On 28 December, as I was travelling to Wet Wales for New Year, Sarah O’Connor of the Financial Times – surely the best employment correspondent of recent years, who has now moved on to a wider investigative brief – reported the view that Sir David Metcalf, the Director of Labour Market Enforcement, has been expressing publicly for some time now: that the financial penalties imposed on employers for breaching the national minimum wage should be substantially higher.
“There’s a trade-off here, in that if you’ve got plenty of resources [to inspect employers] you don’t need high penalties, and if you haven’t got the resources then you’ve got to have a stronger penalty [as a deterrent],” said Sir David. “My own view is we’re low on both.”
As the Low Pay Commission notes in its September 2017 report, Non-compliance and enforcement of the National Minimum Wage, the financial penalties “are a key part of the enforcement scheme, making sure that underpaying employers are suitably rebuked, and acting as a deterrent to other employers”. And, since 2010, the penalties have been increased several times.
The current penalty rate is 200% of the total arrears owed to workers, up to a maximum of £20,000 per worker, but that rate only applies to underpayments made since 1 April 2016. For underpayments made between 7 March 2014 and 1 April 2016, the penalty rate is 100%, and for underpayments made prior to 7 March 2014 it is 50%. And the total penalty is then reduced by 50% for prompt payment (within 14 days).
Sir David told the Financial Times that, while he would call for more resources for the enforcement bodies in his forthcoming enforcement strategy, especially for the Employment Agencies Standards Inspectorate (EASI), he believes minister are unlikely to want to “pump vastly more money” into the enforcement regime as a whole. As a result, the financial penalties need to be higher.
“That’s the point about the trade off: If you have not got the resources then you need heavier penalties.

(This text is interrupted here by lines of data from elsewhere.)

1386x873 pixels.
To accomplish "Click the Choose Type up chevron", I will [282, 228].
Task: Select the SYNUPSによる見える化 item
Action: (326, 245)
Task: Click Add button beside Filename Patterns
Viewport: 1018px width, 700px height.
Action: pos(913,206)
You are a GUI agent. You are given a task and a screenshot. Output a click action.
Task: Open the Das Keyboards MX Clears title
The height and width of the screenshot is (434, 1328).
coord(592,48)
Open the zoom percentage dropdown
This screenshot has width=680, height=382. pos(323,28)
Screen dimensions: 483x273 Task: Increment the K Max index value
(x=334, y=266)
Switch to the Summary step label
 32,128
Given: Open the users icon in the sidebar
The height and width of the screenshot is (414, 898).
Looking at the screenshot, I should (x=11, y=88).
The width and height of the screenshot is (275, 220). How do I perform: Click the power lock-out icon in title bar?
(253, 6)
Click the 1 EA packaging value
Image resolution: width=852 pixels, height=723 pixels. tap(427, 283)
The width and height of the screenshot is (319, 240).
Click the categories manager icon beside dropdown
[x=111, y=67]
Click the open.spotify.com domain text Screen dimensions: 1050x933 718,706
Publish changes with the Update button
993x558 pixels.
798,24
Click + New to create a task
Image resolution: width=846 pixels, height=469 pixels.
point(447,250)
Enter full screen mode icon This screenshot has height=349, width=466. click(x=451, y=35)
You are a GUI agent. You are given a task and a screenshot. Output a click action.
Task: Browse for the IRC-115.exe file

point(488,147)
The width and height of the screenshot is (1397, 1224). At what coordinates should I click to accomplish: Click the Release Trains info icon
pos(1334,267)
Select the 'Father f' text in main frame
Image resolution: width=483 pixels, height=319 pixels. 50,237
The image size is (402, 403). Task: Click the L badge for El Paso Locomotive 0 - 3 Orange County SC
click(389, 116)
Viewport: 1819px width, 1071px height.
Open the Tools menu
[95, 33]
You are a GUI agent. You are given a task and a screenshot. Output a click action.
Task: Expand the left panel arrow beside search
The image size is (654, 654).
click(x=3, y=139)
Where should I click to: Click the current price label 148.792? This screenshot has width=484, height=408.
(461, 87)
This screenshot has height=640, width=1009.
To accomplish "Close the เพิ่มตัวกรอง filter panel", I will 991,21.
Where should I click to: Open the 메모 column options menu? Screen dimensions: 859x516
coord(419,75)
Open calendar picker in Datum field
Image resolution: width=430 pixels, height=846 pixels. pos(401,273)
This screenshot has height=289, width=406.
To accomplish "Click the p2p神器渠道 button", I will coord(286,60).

For the life of me, I can’t see that double the wage arrears, given the probability of inspection is once in 500 years, is anywhere near enough”, Sir David said. “Five times” the wage arrears might be a better figure, he suggested.
And this was followed by a statement by Sarah that “the total amount of [financial penalties] in 2016-17 was £3.9m, much less than the £10.9m of wage arrears that were identified by HMRC.”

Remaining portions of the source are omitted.